On the picket line in Oberlin, striker Roberta Hoops explained, "The company gave us an offer that was worse than current wages." Hoops added, "The jobs we do are hard - they're stressful. Many of us have developed tendonitis and carpal tunnel problems. Our arms go numb and the company nurse just tells us to wrap warm towels around our arms and hold them above our heads a few minutes." Other pickets described how many workers suffer from poor ventilation and burns while they weld.

Bob King, Region 1A director, told pickets that the union wanted JCI to meet wage and benefit levels of its major seat competitor, Lear. Many Lear locations are organized by the UAW and pay between $12 and $14 an hour, less than workers in the Big Three plants but toward the upper end of pay scales at auto parts suppliers.

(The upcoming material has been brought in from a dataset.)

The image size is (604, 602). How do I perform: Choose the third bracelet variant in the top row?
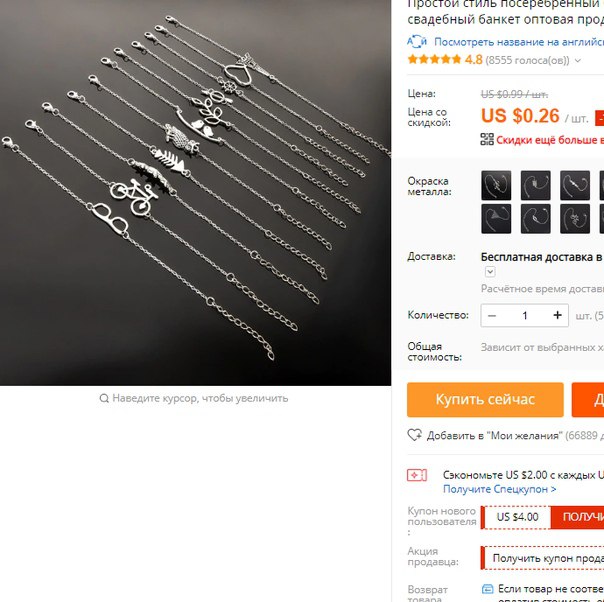575,185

Bosses try to keep auto parts industry nonunion
JCI is a major and growing auto parts supplier that builds seats and interior components for the industry. It had $10 billion in sales last year. The company supplied 34 percent of the North American seat market in 1995 and is expected to control 40 percent by 1998. JCI is also intent on staying union-free. Over the last two decades the company, like many other employers, has closed and moved unionized factories. Only six of the company's 34 North American plants are unionized, counting the two locations on strike.

Organizing and winning decent contracts for auto parts workers is an enormous challenge facing the UAW, and one the union has not been meeting. As the Big Three outsource ever more and GM, the world's largest auto maker, sells off parts plants, pressure increases on auto assembly workers to take greater concessions. Last year's national contract between auto giants and the UAW allowed the auto bosses to set up new parts factories with a permanent wage lower than in assembly plants.

UAW membership also has been shrinking. In 1987 there were about 1 million members of the union; in 1995 the UAW represented less than 800,000 workers.

The U.S. auto parts industry is growing and has near record high levels of employment, but the UAW represents barely 20 percent of the workers in these factories. Wages and conditions continue to erode. At the end of 1995 inflation adjusted hourly wages were still below the levels in the industry before the recession in the early 1990s and under levels that prevailed in 1970s.

Many employers actively oppose union organizing drives. In September Dana Corp., the largest independent parts supplier in the United States, defeated a UAW organizing drive at an axle-parts plant in Cape Girardau, Missouri. The auto bosses hired consultants to paint union organizers as outsiders. They sent a video to every worker's home during their antiunion drive. Dana pointed out that 24 of the 37 locations that it closed since 1980 were unionized. The parts giant now has dozens of nonunion plants across North America.

At American Axle Manufacturing, the UAW has set a February 14 strike deadline. The company formed when GM sold off its gear and axle manufacturing operation in March 1994, and still supplies the auto giant. Negotiations have been going on since mid-November under a contract that originally expired in September 1996.

John Sarge is a member of UAW Local 900 and works at Ford's MTP. Holly Harkness, member of UAW Local 235 in Detroit; Brad Downs and Kibwe Diarra, UAW members in the Cleveland area; and Janice Ortega, member of United Steelworkers of America Local 1104 in Loraine, Ohio, contributed to this article.